Head carriers! That is heavy physical labour, I would have puked and fainted and I am completely serious. Now I would have also gotten up , like these women, and ‘soldiered on’ to feed my other children at home, pay rent and electricity etc. but it would be hell.I assume it is very hot in Nairobi so easy to become dehydrated. I wonder if these women get fair/compassionate breaks, water, nutrition, increased bathroom breaks on the job site, paid sick days or just sick days without threat of loosing their job, paid time off for doctors appointments? Perhaps some, I don’t know but I’m guessing no. Why? Am I jaded? Sure, I’ve felt like crap before and been treated like crap before and I don’t wish it on my fellow human sisters.Yes, I am jaded by the proven greed of the human race, the never ending race. Perhaps some employers do or/and some want to be helpful to these women but have their own troubles and family to pay for. I know I have been guilty of this , ‘I’ll be more ‘giving’ after I straighten out this debt I have.’ Slipping into justifying self interest, sadly, it’s the money system. We’re monkeys in a cage, all of humanity but the rich and the invisable elite. They have the freedom/movement that money provides, all the best services (health, fitness, travel, vacations, no stress from money worries).

 Now, I understand other places in the world have trials and tribulations for the pregnant woman, this is not a competition, I am simply looking at one situation in our world. We are not separate;, one world, your world , my world. Indeed, one baby, your baby, my baby. One problem for us all to address and, finally,  find a solution that is best for all.

These women have to work very hard to save enough money to make up for the time they will miss from work after the delivery and time they will spend at home.
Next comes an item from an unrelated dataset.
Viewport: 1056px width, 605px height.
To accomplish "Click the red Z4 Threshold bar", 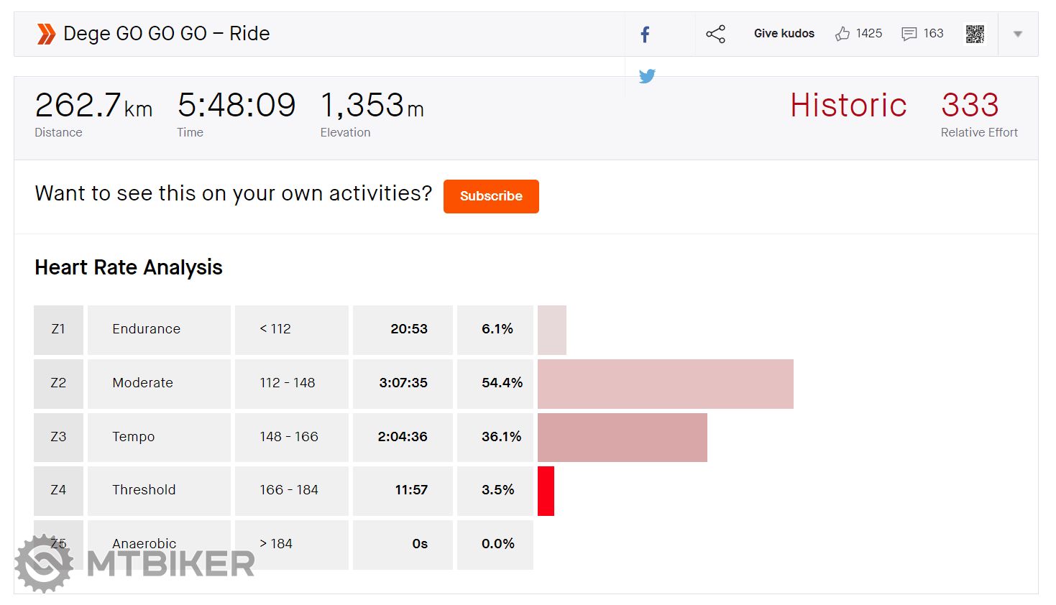I will coord(546,491).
Many have no choice but to continue with the heavy workload immediately after birth. This often results in sapping the women’s energy and blood and leaves them fragile. Understandably, the women then are exposed to horrific outcomes: bleeding, anaemia, hypertension, malaria, placenta retention, premature labour, prolonged or obstructed labour and preeclampsia (convulsions).These problems often result in stillbirths, premature births, pregnancy loss, maternal mortality, morbidity, and deformity. 

One of the women interviewed, a 27-year-old mother, told of her experience of nearly dying five days after giving birth. She worked as a cleaner until a week before her delivery and resumed her job few days after giving birth. Sadly, on her first day at work after delivery, she suffered heavy bleeding. She had to start work immediately so her children wouldn’t starve. Although she knew she needed to stay home and rest she simply needed the money.It nearly cost her her life.